**WORK TASK:** Using the listing below, work out how many lines contain the word "Close", and respond with that number alone.

**DATA EXTRACTS:**
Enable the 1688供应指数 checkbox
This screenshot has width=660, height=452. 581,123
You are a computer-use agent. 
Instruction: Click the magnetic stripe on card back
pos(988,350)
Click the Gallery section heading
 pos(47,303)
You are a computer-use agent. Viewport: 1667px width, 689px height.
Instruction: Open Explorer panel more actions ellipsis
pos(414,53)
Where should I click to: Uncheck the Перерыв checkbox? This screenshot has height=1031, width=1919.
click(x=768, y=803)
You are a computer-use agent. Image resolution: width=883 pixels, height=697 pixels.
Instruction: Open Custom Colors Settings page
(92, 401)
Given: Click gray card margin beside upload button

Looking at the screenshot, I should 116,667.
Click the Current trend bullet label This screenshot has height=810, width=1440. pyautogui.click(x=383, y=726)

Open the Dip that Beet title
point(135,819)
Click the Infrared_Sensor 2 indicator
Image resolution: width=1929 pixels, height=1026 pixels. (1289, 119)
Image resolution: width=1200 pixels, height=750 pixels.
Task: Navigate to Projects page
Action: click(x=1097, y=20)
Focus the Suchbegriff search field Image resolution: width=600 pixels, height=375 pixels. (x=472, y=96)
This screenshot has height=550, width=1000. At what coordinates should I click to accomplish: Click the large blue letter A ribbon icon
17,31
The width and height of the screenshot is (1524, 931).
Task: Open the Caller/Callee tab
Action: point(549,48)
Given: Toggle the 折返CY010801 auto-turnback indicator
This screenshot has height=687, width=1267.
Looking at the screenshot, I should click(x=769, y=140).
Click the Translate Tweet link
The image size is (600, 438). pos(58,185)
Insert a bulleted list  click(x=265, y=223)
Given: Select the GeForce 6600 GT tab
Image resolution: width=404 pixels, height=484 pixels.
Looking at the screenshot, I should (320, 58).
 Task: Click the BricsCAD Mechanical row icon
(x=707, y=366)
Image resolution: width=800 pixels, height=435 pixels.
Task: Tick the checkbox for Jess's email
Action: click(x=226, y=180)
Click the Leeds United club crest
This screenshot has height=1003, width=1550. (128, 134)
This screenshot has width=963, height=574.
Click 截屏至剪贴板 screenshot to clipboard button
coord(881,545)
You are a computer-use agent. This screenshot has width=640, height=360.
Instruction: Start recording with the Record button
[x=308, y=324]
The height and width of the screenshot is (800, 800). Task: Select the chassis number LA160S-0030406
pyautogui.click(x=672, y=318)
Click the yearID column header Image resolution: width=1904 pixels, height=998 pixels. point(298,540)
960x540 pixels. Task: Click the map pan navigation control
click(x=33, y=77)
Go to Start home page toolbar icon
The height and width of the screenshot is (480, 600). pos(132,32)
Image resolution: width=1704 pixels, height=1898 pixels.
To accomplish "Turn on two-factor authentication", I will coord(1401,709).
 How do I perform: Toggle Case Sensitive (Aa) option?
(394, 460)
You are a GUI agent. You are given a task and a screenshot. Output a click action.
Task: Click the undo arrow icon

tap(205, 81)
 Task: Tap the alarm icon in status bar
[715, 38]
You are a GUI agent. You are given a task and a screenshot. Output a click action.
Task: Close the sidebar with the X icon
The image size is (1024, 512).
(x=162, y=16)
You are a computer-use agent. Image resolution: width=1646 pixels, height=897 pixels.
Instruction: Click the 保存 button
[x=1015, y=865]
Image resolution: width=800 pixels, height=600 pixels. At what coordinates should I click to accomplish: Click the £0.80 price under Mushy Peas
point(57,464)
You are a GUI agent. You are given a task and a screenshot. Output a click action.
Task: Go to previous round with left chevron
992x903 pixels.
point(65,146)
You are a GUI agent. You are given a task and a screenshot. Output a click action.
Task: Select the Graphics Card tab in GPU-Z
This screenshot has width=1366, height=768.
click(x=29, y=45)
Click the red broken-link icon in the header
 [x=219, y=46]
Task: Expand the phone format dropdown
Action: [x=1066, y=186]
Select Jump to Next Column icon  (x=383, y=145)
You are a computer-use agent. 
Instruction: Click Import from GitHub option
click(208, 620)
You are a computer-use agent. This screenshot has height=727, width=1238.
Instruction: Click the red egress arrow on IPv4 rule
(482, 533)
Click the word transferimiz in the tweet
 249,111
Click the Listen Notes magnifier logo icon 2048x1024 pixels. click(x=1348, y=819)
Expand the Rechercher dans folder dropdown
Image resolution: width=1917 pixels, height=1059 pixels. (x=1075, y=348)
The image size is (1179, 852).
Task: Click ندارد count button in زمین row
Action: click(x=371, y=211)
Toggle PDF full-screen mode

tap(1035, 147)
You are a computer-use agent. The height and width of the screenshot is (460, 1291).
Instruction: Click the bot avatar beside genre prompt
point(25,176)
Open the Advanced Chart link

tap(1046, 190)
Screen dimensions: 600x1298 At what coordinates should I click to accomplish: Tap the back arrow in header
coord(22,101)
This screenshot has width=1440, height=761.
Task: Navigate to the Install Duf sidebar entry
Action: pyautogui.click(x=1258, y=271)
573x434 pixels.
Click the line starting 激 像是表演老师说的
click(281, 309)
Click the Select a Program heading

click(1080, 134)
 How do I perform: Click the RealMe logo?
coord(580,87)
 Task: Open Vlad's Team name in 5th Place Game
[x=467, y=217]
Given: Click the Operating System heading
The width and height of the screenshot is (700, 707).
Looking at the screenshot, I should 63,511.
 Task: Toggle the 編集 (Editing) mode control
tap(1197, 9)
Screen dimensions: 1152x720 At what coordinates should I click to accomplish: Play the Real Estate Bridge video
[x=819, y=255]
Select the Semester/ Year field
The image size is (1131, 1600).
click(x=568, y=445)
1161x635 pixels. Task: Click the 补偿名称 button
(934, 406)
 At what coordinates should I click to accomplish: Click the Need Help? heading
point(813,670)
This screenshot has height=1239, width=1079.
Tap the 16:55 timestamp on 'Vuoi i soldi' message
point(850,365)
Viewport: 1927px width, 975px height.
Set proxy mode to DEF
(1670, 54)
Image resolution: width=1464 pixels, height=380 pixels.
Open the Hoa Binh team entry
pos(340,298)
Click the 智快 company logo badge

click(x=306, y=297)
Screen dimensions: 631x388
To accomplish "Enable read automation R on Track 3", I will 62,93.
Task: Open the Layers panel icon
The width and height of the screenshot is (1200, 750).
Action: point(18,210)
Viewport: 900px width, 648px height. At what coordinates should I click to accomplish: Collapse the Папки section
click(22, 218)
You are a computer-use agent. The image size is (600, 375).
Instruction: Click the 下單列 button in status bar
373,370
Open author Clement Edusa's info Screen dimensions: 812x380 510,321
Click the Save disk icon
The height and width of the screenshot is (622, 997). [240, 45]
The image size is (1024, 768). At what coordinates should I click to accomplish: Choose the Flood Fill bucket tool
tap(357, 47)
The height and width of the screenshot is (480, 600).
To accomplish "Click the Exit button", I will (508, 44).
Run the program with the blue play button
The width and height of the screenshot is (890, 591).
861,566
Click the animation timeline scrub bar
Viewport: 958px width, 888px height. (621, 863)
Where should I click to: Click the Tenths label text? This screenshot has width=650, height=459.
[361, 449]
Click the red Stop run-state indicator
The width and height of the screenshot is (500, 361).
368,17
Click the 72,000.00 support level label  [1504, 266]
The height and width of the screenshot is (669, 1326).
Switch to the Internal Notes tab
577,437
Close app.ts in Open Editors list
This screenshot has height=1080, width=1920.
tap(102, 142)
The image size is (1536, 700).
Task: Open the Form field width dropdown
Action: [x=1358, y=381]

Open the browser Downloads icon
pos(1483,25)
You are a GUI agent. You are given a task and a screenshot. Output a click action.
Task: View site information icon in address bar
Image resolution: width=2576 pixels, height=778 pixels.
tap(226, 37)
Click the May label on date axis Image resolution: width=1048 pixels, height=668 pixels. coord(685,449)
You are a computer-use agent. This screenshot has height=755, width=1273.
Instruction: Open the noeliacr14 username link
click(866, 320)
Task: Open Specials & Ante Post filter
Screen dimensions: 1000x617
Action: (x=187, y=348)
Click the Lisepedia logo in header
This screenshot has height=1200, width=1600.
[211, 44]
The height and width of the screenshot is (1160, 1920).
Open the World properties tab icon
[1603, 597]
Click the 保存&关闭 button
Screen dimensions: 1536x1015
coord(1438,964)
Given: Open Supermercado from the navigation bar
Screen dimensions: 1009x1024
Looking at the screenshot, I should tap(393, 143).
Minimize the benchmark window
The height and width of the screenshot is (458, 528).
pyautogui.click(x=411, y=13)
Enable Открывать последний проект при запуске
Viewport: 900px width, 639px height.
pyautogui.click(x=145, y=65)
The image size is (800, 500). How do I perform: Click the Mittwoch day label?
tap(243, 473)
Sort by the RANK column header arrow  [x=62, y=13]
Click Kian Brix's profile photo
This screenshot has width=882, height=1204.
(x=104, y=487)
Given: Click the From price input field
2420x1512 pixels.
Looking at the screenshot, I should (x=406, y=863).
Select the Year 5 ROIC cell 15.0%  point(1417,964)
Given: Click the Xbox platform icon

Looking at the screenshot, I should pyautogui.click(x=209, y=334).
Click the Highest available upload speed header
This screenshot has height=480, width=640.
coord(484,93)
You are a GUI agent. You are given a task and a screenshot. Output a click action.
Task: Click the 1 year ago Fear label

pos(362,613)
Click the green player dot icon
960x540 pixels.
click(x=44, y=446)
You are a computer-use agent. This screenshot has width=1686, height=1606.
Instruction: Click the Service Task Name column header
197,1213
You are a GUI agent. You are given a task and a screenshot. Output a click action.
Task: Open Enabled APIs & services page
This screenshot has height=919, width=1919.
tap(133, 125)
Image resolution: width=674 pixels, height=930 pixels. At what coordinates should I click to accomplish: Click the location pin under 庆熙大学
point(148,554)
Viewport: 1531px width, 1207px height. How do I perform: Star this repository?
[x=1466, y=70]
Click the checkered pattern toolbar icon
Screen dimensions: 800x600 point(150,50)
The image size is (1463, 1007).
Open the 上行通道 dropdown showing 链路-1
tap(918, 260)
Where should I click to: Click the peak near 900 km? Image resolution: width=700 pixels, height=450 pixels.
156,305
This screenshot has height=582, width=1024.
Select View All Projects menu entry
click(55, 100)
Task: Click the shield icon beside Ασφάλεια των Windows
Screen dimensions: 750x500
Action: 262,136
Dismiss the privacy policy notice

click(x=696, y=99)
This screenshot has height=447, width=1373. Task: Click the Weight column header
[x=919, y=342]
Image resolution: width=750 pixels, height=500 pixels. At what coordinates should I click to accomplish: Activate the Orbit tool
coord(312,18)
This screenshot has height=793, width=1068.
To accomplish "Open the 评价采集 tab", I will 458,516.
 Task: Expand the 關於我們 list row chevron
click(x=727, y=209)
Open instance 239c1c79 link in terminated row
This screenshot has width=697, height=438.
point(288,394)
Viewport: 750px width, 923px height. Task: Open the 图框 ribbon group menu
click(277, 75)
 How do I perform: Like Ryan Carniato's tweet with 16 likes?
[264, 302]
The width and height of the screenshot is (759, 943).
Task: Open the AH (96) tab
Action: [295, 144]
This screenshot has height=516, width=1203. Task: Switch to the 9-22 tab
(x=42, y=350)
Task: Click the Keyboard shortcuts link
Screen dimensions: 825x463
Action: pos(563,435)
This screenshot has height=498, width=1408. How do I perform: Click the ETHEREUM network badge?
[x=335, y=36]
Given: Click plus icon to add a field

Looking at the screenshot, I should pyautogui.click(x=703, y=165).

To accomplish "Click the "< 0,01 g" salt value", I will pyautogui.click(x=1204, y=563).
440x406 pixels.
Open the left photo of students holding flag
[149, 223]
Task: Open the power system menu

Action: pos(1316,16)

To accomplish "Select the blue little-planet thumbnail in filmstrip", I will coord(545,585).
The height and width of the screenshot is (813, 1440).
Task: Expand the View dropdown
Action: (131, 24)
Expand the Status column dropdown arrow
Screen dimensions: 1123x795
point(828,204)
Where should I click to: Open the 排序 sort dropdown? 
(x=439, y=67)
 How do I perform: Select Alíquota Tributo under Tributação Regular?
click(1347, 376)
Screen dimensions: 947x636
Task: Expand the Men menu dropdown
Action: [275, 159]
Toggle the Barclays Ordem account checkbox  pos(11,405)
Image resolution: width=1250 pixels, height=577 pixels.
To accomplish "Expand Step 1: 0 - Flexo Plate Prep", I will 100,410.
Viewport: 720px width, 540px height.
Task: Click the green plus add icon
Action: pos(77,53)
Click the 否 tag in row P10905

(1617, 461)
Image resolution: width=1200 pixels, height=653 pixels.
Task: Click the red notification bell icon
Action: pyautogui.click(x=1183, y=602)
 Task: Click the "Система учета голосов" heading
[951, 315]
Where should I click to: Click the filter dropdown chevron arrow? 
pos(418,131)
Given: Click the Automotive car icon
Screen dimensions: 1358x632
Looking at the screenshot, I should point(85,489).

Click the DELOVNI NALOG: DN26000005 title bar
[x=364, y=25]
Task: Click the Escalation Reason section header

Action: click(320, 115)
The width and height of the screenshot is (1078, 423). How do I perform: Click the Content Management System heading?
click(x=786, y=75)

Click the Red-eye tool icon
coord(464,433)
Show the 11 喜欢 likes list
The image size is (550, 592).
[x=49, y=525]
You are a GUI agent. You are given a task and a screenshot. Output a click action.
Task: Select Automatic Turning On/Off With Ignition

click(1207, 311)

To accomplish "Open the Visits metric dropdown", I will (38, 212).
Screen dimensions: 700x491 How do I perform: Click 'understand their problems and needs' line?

**ANSWER SECTION:** 2